- (ブラッシュアップライフ)
- Genre: Comedy, Fantasy, Time Slip
- Written by: Bakarhythm
- Starring: Sakura Ando Kaho Haruka Kinami
- Narrated by: Keiko Nakamura
- Music by: Fox Capture Plan
- Country of origin: Japan
- Original language: Japanese
- No. of seasons: 1
- No. of episodes: 10

Production
- Producers: Reina Oda Mayuko Sakakibara Hiroki Shibata Kaori Suzuki
- Production company: Nippon Television

Original release
- Network: NNS (Nippon TV)
- Release: January 8 – March 12, 2023

= Rebooting (TV series) =

Rebooting (ブラッシュアップライフ, Burasshu Appu Raifu), also known as Brush Up Life, is a Japanese fantasy comedy drama starring Sakura Ando. It was first broadcast on January 8, 2023, on Nippon TV and is available online on Hulu. Comedian Bakarhythm wrote the scenario with music composed by Fox Capture Plan.

==Plot==
Set in Kumagaya, Saitama, the series focuses on 33 year-old Asami Kondo and the people with whom she spends her daily life in the city, including her best friends Natsuki and Miho. She works at a town hall and lives with her parents and younger sister. Despite having a normal, dull life, she is relatively satisfied. After getting hit by a truck and meeting her demise, she finds herself in a completely white room containing only a reception desk and two doors. At the desk, she learns that she can choose to either reincarnate as a Giant anteater or restart her current life. Choosing the latter, Asami decides to redo her life and accumulate good deeds so as to reincarnate as a human in the next life.

With memories and knowledge from her previous life intact, Asami is able to correct and solve the various problems that arose around her, including prolonging her grandfather's life with her knowledge as pharmacist. Asami is also able to outlive her previous lifespan shortly before she died again.
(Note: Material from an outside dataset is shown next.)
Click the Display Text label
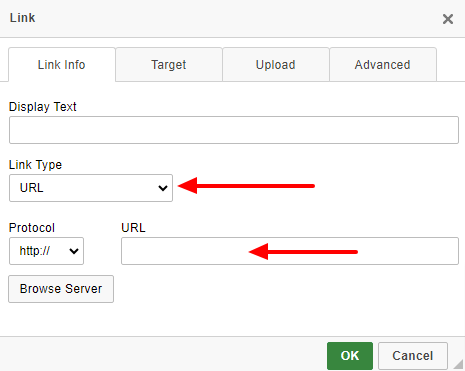The image size is (465, 371). tap(43, 107)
In third life, Asami moved out to Tokyo and works at Nippon TV with the goal of turning her experience into a movie. Before she could watch her own work, however, Asami once again met her demise. Started to feel frustrated, she made decision to accumulate more deeds and concentrate more on study in her next reboot.

In her fourth life, Asami became a researcher at a laboratory where she would discover a bacteria that could cause disease. As Asami focused on her study during her youth, she missed her chance to befriend Natsuki and Miho. Instead, she became friends with Mari, the model student whom she felt distant in her previous lives.

Mari confesses to Asami that she has also rebooted her life many times. In fact, in Mari's first life, she and the three were good friends. Mari has been rebooting he life to save Natsuki and Miho from a plane crash by becoming a pilot. She ultimately failed again and lost her life in the crash. Asami is left with grief and eventually also met her demise.

In the white room, Asami learns that she is able to reincarnate as human in next life. Instead, she decided to use her last chance to save the three. Asami is able to reunited with Mari and become pilots together, ultimately succeeded in avoiding the plane crash, saving Natsuki, Miho, and the passengers of the plane. Asami resolved that she doesn't mind not being able to reincarnate as human, as long she can stay in her hometown She eventually passes away from old age.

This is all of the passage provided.